■ Problem to work on
Find the word "computer" in the data, then copy each line where it is found.

[[ Excerpted records, beginning ]]

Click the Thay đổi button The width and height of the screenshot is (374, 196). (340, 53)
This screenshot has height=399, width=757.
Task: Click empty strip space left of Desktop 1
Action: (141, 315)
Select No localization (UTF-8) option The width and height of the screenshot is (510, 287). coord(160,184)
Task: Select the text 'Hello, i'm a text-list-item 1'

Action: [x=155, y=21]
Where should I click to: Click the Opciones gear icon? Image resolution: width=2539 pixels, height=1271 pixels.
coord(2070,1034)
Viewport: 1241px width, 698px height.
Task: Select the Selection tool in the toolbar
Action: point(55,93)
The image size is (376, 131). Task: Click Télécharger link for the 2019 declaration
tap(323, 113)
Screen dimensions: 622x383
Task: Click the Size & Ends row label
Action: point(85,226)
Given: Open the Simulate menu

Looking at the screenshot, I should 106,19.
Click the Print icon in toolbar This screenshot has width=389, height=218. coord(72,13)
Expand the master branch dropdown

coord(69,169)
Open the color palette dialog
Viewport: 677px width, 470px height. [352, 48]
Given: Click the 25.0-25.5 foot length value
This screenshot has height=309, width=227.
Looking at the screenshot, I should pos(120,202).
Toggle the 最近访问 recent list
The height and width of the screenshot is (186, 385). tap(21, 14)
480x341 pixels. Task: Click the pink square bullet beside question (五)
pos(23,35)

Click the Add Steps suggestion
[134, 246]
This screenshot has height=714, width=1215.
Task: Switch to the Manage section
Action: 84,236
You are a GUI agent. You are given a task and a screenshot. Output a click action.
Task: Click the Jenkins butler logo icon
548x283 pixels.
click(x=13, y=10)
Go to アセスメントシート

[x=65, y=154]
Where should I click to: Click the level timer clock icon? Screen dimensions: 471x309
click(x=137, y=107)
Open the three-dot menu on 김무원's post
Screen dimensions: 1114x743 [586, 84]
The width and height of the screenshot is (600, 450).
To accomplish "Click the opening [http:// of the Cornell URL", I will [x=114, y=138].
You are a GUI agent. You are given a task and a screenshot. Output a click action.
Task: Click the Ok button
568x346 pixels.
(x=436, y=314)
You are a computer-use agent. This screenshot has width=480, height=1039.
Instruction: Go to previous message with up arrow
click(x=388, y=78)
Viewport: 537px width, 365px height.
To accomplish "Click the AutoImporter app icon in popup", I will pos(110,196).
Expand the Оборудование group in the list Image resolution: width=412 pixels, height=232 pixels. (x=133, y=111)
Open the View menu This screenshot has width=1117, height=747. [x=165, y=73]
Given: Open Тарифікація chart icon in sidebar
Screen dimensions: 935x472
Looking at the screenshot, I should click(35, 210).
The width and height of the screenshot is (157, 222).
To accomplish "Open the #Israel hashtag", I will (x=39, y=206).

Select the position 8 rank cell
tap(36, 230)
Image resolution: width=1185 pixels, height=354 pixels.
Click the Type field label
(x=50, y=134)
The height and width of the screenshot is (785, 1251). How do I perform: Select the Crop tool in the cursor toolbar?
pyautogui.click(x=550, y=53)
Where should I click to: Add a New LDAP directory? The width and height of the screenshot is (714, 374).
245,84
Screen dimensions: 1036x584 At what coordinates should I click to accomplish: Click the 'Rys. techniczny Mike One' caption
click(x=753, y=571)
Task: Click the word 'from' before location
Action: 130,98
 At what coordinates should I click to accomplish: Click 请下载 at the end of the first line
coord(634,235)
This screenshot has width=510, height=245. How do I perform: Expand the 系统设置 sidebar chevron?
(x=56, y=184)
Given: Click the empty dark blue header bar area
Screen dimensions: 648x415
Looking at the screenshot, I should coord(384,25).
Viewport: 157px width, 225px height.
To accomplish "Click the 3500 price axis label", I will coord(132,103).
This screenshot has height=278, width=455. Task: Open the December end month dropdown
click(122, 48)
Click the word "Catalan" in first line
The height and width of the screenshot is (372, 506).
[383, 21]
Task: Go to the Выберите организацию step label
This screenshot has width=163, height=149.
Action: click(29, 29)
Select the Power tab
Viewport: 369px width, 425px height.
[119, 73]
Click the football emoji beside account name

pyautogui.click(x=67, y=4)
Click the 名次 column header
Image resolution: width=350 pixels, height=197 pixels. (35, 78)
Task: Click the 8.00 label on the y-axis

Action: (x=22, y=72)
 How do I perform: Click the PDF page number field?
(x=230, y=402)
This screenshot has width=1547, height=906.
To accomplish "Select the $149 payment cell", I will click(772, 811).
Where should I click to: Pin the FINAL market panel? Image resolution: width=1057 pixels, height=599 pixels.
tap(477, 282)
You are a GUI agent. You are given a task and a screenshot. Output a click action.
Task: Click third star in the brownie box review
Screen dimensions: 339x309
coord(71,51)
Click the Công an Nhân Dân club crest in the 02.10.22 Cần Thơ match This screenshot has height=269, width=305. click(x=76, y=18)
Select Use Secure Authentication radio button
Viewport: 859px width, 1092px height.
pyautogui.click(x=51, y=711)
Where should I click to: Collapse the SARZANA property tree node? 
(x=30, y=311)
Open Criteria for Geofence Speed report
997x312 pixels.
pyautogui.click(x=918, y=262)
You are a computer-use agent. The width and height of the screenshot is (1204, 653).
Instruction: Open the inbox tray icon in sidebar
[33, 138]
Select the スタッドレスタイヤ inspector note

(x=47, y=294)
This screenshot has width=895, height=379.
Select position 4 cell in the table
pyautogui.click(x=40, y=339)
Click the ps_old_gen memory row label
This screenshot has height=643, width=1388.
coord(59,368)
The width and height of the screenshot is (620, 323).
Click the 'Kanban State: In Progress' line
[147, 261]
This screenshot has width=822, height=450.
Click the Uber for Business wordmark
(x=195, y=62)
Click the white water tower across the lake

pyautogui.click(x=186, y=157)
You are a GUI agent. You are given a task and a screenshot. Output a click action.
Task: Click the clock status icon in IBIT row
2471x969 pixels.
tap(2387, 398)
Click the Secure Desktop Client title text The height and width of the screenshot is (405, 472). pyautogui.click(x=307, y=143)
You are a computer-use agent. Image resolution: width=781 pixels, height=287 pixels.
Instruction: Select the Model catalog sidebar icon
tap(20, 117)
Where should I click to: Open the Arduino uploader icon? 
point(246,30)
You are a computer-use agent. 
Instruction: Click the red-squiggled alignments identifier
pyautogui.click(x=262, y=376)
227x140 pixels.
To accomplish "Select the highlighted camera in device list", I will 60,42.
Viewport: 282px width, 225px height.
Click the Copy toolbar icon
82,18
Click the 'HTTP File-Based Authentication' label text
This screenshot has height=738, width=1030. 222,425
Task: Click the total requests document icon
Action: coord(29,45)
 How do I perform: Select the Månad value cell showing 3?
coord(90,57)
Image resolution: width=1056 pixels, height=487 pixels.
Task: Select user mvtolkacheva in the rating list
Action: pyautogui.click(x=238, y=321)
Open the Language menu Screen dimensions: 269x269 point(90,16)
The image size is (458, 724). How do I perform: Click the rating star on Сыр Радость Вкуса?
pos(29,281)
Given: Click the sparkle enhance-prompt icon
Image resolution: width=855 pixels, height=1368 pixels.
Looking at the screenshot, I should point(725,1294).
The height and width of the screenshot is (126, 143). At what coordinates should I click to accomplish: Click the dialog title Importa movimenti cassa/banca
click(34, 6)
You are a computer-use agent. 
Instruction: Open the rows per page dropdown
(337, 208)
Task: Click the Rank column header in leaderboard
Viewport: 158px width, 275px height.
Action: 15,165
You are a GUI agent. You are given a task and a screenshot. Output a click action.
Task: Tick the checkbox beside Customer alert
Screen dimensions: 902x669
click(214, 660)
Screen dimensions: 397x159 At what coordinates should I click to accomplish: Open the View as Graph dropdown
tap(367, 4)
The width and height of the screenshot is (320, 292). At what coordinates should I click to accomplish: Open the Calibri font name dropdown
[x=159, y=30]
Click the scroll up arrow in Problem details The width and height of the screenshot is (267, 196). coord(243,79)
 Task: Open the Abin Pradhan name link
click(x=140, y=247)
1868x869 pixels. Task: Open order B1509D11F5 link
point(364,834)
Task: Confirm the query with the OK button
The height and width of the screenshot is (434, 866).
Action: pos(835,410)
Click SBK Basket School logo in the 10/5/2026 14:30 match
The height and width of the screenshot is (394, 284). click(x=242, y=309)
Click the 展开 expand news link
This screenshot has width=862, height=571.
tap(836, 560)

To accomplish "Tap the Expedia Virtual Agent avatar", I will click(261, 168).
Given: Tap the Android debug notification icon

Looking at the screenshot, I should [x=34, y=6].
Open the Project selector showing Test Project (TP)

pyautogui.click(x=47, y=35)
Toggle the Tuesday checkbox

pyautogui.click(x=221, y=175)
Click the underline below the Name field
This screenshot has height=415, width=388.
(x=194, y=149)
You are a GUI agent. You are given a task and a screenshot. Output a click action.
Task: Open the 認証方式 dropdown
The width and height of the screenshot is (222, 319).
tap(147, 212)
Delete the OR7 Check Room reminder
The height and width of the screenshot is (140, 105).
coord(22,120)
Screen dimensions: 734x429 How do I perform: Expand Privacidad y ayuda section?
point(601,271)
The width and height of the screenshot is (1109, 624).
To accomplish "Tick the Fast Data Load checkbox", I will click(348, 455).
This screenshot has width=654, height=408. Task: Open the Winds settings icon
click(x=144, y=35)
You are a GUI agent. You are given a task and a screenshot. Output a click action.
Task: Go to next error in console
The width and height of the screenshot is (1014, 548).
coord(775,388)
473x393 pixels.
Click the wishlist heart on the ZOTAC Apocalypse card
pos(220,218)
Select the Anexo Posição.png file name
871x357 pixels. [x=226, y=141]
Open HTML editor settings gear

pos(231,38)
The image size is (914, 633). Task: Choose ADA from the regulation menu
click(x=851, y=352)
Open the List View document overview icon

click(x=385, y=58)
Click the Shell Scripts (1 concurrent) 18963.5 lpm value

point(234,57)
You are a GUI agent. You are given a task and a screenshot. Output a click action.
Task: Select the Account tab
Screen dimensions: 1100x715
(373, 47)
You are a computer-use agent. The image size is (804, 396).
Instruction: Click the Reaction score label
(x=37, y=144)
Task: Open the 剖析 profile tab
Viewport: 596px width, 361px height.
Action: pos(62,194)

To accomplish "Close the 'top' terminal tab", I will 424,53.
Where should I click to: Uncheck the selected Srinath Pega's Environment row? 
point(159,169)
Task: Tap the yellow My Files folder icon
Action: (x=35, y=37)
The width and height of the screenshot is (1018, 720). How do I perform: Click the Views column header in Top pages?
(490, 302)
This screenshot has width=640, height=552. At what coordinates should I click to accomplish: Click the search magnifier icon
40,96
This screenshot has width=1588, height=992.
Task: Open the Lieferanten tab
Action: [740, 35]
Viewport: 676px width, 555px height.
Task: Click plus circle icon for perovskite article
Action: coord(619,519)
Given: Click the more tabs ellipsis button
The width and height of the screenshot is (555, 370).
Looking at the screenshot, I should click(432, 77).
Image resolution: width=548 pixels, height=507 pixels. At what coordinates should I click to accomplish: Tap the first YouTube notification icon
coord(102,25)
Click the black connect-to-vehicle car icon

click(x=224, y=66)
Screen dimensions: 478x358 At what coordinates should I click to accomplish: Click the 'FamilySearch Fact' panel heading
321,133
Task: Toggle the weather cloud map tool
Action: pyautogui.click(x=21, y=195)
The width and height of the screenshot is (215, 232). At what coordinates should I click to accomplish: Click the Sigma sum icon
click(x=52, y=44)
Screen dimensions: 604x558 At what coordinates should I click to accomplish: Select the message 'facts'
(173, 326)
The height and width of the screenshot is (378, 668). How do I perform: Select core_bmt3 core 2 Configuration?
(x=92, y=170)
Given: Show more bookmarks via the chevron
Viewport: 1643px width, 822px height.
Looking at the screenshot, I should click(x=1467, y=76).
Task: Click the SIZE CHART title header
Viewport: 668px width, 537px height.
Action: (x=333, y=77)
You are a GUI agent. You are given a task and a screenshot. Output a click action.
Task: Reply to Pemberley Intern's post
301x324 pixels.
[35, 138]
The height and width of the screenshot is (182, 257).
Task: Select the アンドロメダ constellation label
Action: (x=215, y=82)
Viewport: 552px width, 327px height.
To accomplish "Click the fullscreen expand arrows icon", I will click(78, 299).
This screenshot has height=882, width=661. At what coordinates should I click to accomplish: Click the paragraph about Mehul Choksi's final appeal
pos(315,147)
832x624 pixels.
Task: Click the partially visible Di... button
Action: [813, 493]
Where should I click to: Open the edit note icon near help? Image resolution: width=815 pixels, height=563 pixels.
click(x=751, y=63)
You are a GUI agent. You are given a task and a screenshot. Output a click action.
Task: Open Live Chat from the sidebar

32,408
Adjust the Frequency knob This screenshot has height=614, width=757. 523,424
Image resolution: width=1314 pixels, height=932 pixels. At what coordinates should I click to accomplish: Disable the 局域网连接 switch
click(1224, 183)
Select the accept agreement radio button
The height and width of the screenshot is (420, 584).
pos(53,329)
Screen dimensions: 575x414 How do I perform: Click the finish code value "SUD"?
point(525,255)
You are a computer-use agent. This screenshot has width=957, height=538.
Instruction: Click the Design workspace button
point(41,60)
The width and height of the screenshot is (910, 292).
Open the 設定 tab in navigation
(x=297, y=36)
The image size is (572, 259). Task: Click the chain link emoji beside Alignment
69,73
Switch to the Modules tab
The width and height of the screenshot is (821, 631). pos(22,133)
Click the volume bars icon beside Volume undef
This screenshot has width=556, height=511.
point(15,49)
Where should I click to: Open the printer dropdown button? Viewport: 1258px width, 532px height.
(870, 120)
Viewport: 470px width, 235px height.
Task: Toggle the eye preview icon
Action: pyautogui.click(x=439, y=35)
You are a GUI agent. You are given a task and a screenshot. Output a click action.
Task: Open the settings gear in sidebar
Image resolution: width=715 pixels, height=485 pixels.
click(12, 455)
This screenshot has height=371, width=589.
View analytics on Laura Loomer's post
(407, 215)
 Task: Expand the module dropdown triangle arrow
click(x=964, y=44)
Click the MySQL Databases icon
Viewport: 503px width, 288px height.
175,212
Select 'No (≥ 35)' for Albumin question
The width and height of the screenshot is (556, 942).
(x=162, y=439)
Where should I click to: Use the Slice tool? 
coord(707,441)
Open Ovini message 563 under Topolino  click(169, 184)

[[ Excerpted records, end ]]

■ Result of the exercise
You are a computer-use agent. This screenshot has width=480, height=1039.
You are a computer-use agent. The width and height of the screenshot is (1204, 653).
You are a computer-use agent. Image resolution: width=781 pixels, height=287 pixels.
You are a computer-use agent. 
You are a computer-use agent. 
You are a computer-use agent. The image size is (804, 396).
You are a computer-use agent. This screenshot has width=957, height=538.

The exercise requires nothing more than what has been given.